* [Do this]:
Rewrite the stretch of rows from the line containing "nka (967, 707)" through the line containing "Powered by S Agencia Digital (305, 1544)", keeping the request lines. Raise every x and y coordinate in the answers by 76.

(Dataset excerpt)
[Begin]

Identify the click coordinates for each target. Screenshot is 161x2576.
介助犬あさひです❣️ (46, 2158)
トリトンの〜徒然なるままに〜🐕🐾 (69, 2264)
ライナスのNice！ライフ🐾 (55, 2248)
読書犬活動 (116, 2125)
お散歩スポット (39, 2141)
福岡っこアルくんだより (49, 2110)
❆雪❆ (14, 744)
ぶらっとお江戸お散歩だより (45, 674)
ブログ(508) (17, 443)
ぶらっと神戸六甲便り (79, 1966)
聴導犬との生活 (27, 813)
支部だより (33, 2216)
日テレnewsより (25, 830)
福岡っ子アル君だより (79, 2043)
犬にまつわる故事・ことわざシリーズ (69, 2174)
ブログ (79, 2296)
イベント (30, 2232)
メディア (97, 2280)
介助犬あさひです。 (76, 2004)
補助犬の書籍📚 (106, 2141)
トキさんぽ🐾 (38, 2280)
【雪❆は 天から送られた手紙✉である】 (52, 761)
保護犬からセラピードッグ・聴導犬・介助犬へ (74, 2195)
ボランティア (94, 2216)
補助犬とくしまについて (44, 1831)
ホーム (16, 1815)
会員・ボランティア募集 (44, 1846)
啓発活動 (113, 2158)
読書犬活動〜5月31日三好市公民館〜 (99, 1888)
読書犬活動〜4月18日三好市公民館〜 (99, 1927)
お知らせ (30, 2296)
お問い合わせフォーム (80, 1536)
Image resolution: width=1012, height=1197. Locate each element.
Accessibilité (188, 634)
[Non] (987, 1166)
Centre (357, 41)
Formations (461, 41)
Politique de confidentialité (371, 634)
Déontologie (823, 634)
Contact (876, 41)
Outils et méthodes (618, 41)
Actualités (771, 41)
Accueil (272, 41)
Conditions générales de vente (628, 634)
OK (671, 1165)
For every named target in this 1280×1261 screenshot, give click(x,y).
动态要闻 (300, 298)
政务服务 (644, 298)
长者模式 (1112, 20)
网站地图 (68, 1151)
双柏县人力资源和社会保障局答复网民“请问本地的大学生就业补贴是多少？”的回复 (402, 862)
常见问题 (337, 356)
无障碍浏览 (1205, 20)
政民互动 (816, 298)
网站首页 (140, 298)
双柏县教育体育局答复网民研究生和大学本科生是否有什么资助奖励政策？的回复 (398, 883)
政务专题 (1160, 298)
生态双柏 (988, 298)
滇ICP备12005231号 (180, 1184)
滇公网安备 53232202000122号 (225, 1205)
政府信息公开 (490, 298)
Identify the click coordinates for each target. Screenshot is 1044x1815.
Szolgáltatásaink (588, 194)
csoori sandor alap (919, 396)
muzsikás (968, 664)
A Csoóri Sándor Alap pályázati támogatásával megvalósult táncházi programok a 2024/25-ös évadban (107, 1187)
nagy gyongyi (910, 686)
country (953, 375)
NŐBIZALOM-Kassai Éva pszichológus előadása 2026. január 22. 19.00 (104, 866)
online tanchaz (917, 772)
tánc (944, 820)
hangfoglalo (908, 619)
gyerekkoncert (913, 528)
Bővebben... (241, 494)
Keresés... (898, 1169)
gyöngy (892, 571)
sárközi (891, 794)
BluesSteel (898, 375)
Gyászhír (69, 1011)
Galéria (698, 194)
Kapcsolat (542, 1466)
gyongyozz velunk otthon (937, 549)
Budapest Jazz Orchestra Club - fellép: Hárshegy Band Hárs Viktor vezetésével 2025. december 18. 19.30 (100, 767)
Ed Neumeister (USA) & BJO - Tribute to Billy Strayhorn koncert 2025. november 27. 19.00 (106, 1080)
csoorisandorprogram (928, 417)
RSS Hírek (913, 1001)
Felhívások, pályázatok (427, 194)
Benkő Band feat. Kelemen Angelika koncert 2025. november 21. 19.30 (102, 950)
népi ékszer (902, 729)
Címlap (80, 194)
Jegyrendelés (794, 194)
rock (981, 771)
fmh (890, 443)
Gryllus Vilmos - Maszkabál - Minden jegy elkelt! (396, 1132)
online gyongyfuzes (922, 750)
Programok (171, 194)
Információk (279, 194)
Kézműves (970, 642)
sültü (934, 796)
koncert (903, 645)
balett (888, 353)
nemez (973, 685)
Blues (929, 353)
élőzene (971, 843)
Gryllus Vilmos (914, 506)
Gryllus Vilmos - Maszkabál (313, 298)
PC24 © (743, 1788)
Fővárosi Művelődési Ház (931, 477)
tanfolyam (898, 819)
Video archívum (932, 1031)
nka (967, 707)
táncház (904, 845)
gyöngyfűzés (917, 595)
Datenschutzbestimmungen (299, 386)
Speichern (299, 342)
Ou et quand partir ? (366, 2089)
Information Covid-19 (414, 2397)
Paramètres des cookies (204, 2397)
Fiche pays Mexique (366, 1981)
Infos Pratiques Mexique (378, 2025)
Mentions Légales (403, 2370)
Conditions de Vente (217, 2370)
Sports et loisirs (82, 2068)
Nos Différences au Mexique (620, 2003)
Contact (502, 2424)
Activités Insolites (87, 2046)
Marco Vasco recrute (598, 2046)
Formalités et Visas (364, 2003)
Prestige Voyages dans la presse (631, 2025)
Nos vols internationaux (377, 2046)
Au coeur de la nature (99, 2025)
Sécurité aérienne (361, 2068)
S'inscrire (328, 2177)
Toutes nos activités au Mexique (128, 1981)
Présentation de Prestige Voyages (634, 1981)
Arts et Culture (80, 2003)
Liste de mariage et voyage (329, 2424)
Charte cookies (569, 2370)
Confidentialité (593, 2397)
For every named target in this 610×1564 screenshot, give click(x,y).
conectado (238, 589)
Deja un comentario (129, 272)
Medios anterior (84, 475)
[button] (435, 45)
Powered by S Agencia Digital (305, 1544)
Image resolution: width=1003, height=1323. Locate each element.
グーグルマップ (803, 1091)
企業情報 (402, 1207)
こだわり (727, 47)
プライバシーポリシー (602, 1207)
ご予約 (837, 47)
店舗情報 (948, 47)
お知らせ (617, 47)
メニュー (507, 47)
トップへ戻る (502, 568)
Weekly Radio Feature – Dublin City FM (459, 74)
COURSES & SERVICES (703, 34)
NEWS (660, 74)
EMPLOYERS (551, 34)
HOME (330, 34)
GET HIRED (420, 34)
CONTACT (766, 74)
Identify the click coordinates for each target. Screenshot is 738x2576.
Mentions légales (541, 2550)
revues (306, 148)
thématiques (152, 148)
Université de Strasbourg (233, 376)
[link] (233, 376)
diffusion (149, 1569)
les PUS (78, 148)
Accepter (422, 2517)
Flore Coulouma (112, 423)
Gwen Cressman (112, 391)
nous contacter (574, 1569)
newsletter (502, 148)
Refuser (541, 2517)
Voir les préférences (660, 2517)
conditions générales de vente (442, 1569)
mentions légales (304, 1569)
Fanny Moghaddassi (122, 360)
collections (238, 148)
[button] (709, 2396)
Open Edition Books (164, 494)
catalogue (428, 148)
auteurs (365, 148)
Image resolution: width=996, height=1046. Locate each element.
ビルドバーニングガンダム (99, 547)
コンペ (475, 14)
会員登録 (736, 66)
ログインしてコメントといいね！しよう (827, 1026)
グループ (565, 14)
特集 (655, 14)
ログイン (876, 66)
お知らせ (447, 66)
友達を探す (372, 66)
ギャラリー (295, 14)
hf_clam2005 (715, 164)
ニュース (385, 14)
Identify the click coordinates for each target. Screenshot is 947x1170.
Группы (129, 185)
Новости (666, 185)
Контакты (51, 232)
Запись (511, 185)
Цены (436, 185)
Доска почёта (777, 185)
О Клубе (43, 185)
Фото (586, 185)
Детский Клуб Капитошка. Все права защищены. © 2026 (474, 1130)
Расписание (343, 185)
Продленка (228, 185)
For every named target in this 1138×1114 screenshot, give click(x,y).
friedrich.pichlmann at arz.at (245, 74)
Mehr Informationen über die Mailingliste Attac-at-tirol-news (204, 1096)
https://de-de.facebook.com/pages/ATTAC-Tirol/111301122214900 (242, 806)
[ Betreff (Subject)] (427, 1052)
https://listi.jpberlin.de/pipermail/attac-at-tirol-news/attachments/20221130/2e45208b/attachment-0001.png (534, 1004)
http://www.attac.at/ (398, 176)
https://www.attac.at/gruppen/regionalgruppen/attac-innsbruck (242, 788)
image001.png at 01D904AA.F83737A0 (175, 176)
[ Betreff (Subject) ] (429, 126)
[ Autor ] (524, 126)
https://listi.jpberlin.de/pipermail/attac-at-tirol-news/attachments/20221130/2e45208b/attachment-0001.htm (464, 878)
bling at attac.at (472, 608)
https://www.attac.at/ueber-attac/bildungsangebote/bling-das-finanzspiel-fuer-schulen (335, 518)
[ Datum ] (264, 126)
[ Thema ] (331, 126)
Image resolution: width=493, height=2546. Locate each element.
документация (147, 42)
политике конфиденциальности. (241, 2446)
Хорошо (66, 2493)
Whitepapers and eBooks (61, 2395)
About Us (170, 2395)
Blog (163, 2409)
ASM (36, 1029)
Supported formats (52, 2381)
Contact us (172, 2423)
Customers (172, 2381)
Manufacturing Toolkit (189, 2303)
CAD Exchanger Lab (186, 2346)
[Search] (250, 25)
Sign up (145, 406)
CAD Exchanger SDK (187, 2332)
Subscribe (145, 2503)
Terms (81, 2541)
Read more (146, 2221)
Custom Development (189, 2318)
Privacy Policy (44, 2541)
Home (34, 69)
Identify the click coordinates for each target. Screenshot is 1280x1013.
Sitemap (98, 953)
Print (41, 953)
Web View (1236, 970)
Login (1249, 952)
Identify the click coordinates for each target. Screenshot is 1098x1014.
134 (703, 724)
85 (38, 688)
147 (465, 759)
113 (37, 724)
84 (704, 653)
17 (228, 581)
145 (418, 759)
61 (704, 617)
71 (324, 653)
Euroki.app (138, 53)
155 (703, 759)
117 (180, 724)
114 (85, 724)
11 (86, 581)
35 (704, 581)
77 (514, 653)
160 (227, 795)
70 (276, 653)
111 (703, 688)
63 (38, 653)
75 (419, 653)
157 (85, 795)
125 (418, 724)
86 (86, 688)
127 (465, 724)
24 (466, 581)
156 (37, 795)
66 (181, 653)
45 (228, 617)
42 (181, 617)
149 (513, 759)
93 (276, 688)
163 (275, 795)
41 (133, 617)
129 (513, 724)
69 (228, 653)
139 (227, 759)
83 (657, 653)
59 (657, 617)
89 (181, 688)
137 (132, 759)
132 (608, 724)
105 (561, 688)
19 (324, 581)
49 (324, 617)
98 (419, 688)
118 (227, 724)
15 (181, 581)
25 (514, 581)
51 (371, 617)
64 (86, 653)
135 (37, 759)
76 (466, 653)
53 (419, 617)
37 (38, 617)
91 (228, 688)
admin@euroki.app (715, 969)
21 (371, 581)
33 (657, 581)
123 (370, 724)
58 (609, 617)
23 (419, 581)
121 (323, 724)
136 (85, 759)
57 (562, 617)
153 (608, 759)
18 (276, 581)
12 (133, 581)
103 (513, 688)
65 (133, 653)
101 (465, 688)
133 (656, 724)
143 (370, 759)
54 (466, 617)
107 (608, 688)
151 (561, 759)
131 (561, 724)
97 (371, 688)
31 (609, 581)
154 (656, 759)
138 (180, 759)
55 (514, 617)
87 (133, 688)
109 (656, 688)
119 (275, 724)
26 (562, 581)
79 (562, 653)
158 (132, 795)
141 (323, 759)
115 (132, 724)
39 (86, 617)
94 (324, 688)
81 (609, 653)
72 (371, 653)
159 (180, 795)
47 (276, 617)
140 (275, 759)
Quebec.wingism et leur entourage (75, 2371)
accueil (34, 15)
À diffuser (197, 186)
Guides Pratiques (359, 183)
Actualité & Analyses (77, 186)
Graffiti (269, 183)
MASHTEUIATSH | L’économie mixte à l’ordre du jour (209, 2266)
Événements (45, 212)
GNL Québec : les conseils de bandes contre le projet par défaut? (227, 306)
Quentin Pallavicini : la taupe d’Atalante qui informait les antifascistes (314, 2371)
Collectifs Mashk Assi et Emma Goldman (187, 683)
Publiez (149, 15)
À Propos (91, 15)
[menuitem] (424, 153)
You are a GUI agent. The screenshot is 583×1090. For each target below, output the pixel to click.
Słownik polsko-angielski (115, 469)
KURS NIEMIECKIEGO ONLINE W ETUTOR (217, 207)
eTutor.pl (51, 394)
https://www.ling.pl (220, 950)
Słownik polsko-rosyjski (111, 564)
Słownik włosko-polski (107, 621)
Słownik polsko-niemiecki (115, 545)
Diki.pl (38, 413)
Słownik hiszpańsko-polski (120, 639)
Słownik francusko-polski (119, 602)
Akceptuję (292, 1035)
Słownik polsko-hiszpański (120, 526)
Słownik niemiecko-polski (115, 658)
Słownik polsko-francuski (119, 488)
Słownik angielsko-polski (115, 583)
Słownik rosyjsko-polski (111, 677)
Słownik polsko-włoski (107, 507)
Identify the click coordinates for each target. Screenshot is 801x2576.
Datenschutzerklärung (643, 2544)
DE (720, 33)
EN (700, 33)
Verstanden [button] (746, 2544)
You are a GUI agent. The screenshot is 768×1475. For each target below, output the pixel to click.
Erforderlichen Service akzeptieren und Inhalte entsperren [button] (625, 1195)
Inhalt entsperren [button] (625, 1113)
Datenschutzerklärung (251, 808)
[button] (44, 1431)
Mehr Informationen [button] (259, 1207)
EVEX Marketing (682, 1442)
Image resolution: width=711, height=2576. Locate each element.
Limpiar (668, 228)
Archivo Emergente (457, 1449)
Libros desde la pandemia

[End]

* [Answer to this problem]:
nka (1043, 783)
táncház (980, 921)
gyöngyfűzés (993, 671)
Datenschutzbestimmungen (375, 462)
Speichern (375, 418)
Ou et quand partir ? (442, 2165)
Information Covid-19 (490, 2473)
Paramètres des cookies (280, 2473)
Fiche pays Mexique (442, 2057)
Infos Pratiques Mexique (454, 2101)
Mentions Légales (479, 2446)
Conditions de Vente (293, 2446)
Sports et loisirs (158, 2144)
Nos Différences au Mexique (696, 2079)
Contact (578, 2500)
Activités Insolites (163, 2122)
Marco Vasco recrute (674, 2122)
Formalités et Visas (440, 2079)
Prestige Voyages dans la presse (707, 2101)
Nos vols internationaux (453, 2122)
Au coeur de la nature (175, 2101)
Sécurité aérienne (437, 2144)
S'inscrire (404, 2253)
Toutes nos activités au Mexique (204, 2057)
Présentation de Prestige Voyages (710, 2057)
Arts et Culture (156, 2079)
Liste de mariage et voyage (405, 2500)
Charte cookies (645, 2446)
Confidentialité (669, 2473)
For every named target in this 610×1564 screenshot, give click(x,y).
conectado (314, 665)
Deja un comentario (205, 348)
Medios anterior (160, 551)
[button] (511, 121)
Powered by S Agencia Digital (381, 1620)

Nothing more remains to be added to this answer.